* [INPUT RECORDS]
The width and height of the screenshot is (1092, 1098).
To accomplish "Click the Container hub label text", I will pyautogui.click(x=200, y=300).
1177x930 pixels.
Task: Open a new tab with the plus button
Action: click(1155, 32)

* [WHAT THE TASK REQUIRES] Can you copy out every line of the items above, character for character, with nothing changed?

* [REPLY TO THE EXERCISE]
The width and height of the screenshot is (1092, 1098).
To accomplish "Click the Container hub label text", I will pyautogui.click(x=200, y=300).
1177x930 pixels.
Task: Open a new tab with the plus button
Action: click(1155, 32)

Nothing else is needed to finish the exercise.